[Opening AVAILABLE DATA section]

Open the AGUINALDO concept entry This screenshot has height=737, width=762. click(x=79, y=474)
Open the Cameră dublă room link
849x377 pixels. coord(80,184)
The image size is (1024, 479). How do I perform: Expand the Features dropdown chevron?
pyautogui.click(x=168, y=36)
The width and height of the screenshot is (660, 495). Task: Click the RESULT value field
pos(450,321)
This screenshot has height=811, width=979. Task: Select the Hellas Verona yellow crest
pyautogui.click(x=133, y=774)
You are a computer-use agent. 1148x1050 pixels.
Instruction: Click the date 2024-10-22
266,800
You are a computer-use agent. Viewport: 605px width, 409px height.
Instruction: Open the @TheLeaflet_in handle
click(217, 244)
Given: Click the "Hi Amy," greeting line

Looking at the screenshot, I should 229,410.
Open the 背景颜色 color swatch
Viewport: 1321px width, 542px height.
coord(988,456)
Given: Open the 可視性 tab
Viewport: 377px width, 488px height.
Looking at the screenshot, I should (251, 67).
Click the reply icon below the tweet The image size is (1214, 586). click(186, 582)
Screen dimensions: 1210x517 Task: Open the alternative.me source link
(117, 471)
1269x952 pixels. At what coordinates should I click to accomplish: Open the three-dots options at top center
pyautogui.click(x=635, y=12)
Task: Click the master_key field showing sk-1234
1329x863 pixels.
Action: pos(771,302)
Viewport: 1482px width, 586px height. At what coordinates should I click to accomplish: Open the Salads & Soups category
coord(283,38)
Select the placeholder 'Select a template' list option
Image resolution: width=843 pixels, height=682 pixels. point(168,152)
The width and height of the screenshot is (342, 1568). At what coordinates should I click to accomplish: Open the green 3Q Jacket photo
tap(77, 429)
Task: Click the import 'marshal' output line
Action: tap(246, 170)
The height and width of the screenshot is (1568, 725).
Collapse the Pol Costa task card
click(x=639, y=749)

[Closing AVAILABLE DATA section]

TASK TO COMPLETE:
Could you repeat every record word for word?

WRITTEN REPLY:
Open the AGUINALDO concept entry This screenshot has height=737, width=762. click(x=79, y=474)
Open the Cameră dublă room link
849x377 pixels. coord(80,184)
The image size is (1024, 479). How do I perform: Expand the Features dropdown chevron?
pyautogui.click(x=168, y=36)
The width and height of the screenshot is (660, 495). Task: Click the RESULT value field
pos(450,321)
This screenshot has height=811, width=979. Task: Select the Hellas Verona yellow crest
pyautogui.click(x=133, y=774)
You are a computer-use agent. 1148x1050 pixels.
Instruction: Click the date 2024-10-22
266,800
You are a computer-use agent. Viewport: 605px width, 409px height.
Instruction: Open the @TheLeaflet_in handle
click(217, 244)
Given: Click the "Hi Amy," greeting line

Looking at the screenshot, I should 229,410.
Open the 背景颜色 color swatch
Viewport: 1321px width, 542px height.
coord(988,456)
Given: Open the 可視性 tab
Viewport: 377px width, 488px height.
Looking at the screenshot, I should (251, 67).
Click the reply icon below the tweet The image size is (1214, 586). click(186, 582)
Screen dimensions: 1210x517 Task: Open the alternative.me source link
(117, 471)
1269x952 pixels. At what coordinates should I click to accomplish: Open the three-dots options at top center
pyautogui.click(x=635, y=12)
Task: Click the master_key field showing sk-1234
1329x863 pixels.
Action: pos(771,302)
Viewport: 1482px width, 586px height. At what coordinates should I click to accomplish: Open the Salads & Soups category
coord(283,38)
Select the placeholder 'Select a template' list option
Image resolution: width=843 pixels, height=682 pixels. point(168,152)
The width and height of the screenshot is (342, 1568). At what coordinates should I click to accomplish: Open the green 3Q Jacket photo
tap(77, 429)
Task: Click the import 'marshal' output line
Action: tap(246, 170)
The height and width of the screenshot is (1568, 725).
Collapse the Pol Costa task card
click(x=639, y=749)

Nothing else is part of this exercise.